### PASSAGE FOR REVIEW:

------------------------------------------------------------

The qualitative phase reveals that the primary obstacle is not technology adoption but NHS procurement processes: GPs do not have individual purchasing authority, and the buying decision requires CCG-level approval. This finding fundamentally changes the go-to-market approach before any significant investment is made.

Customer voice programme

A B2B software company runs a continuous voice of customer programme using a combination of methods:

  • Monthly in-depth interviews with a rotating sample of active customers
  • Quarterly exit interviews with churned accounts
  • Ongoing AI-assisted analysis of support tickets and NPS verbatims
  • Annual deep-dive qualitative study of a specific customer segment or use case

The programme surfaces product improvement priorities, customer success team coaching opportunities, and competitive intelligence about what customers consider when evaluating alternatives. See always-on customer research for the operational design.

------------------------------------------------------------

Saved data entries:

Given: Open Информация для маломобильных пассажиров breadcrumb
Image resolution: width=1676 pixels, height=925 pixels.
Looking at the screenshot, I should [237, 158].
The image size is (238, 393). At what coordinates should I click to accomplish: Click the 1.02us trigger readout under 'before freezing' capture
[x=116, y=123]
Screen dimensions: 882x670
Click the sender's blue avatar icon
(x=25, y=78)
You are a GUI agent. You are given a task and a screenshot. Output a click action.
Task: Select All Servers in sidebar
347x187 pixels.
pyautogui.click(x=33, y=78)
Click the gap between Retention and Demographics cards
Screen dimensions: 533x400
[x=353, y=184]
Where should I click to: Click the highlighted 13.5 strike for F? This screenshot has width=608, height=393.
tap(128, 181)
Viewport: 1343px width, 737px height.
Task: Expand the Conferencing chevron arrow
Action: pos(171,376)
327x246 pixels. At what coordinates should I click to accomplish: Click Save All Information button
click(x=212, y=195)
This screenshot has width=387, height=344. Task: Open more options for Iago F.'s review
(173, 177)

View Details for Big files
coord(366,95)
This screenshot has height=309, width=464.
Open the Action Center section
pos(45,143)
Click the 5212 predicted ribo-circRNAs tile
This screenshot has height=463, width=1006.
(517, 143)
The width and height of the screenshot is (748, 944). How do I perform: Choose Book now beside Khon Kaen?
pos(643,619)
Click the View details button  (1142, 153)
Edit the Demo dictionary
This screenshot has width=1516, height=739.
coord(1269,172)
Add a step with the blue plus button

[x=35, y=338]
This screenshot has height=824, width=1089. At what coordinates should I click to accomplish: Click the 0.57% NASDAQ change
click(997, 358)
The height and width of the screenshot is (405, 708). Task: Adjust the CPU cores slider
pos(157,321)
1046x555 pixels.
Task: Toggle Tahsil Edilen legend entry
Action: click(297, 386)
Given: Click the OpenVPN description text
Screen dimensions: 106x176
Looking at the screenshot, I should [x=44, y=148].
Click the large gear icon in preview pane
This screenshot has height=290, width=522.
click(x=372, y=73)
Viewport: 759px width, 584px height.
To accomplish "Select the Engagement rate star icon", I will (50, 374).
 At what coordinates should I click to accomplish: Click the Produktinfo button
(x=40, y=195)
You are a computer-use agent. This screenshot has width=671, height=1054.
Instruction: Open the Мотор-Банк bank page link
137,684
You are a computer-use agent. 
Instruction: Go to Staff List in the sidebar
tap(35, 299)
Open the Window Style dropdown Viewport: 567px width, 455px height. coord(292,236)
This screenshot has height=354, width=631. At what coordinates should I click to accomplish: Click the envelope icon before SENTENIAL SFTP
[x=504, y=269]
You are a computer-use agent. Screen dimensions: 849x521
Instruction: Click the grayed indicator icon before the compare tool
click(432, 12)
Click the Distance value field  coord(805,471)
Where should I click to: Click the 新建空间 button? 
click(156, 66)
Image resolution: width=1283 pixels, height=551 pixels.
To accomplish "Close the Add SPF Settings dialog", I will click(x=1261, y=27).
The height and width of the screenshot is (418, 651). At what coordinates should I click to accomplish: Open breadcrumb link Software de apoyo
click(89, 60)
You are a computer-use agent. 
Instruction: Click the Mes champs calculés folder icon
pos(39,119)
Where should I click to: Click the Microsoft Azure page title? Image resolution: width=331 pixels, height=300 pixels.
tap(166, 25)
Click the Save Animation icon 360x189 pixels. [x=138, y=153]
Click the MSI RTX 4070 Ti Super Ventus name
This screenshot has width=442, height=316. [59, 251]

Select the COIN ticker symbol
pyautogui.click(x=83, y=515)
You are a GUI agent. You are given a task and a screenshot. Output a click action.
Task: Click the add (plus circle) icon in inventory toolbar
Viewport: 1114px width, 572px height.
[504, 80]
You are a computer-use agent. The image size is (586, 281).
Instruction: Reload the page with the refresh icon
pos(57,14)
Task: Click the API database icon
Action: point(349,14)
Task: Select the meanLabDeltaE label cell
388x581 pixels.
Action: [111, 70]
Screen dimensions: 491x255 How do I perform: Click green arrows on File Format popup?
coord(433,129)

------------------------------------------------------------

### WHAT TO WORK ON:
According to the passage on customer research, how often does the B2B software company hold exit interviews with churned accounts? The data above is separate material from the passage on customer research.

### TASK OUTPUT:
Quarterly.